Instructions to follow →
Please reproduce exactly, and only, the line containing "How do I perform: Click" and every line after it to the end of the records below, leaving out all pictures.

== Records for this exercise

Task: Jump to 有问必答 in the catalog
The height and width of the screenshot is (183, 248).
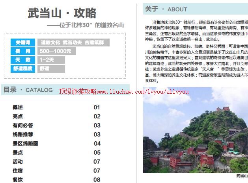Action: click(23, 125)
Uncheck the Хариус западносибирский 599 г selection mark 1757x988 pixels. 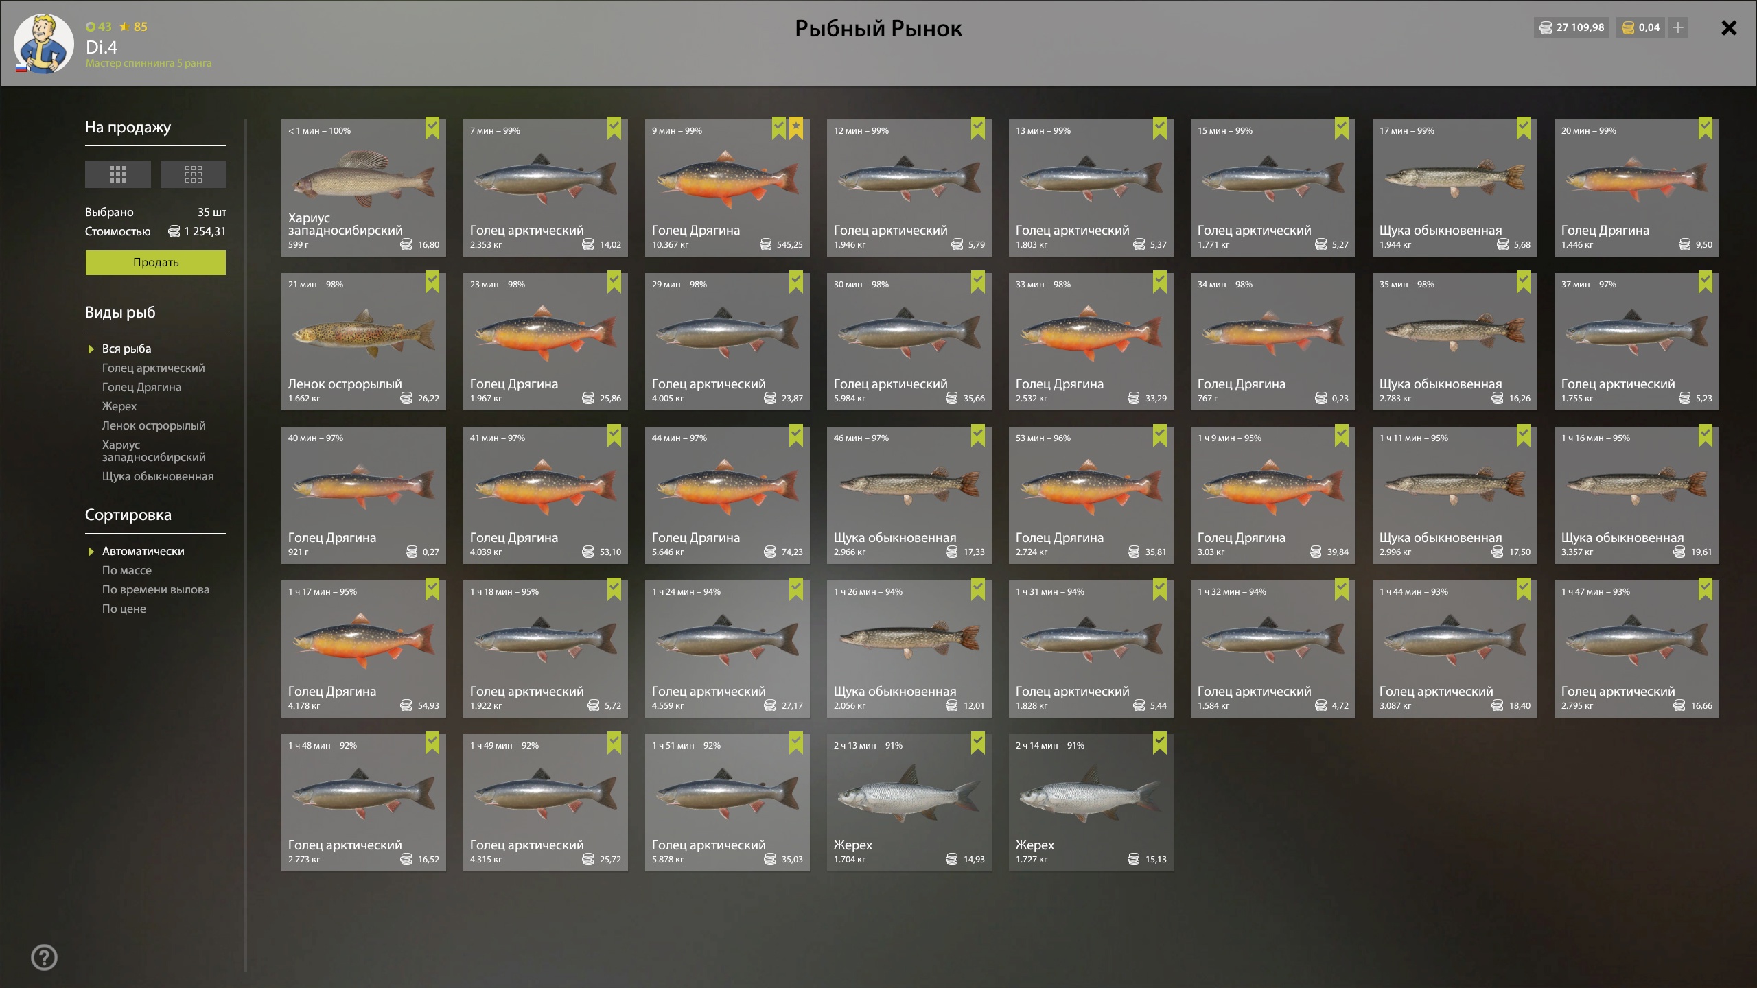pyautogui.click(x=432, y=128)
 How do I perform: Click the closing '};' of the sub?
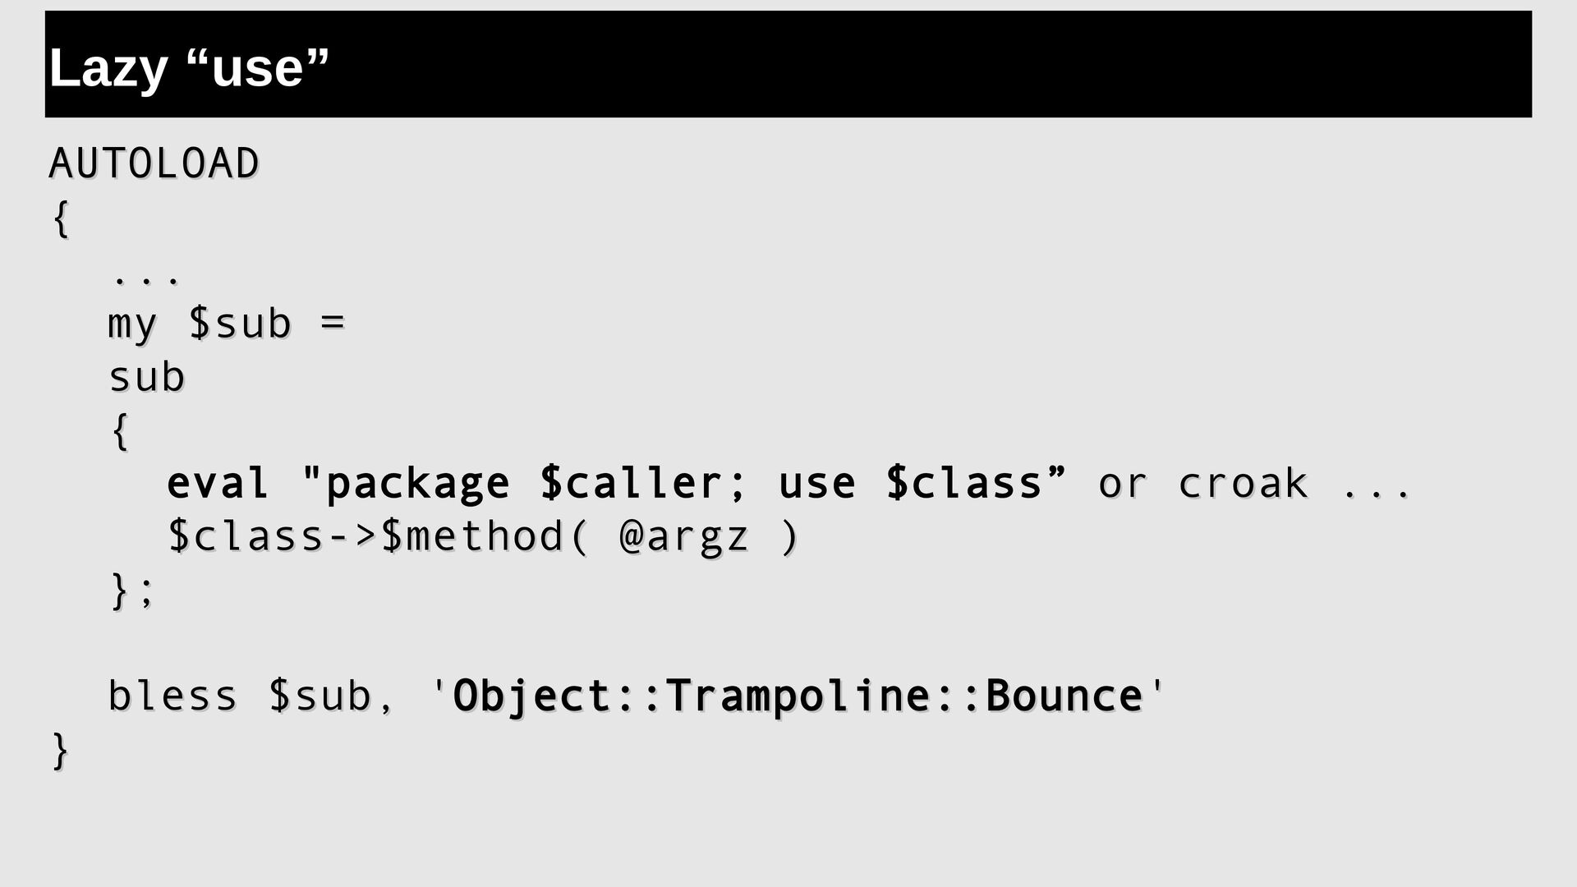point(131,591)
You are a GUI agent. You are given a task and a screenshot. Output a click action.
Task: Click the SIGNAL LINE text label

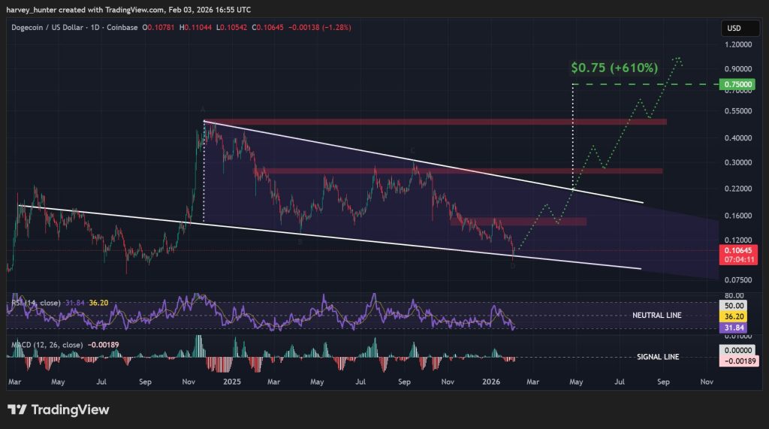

====

Answer box →
 How do I perform: Click the closing '};' of the sub?
point(131,591)
You are a GUI agent. You are given a task and a screenshot. Output a click action.
Task: Click the SIGNAL LINE text label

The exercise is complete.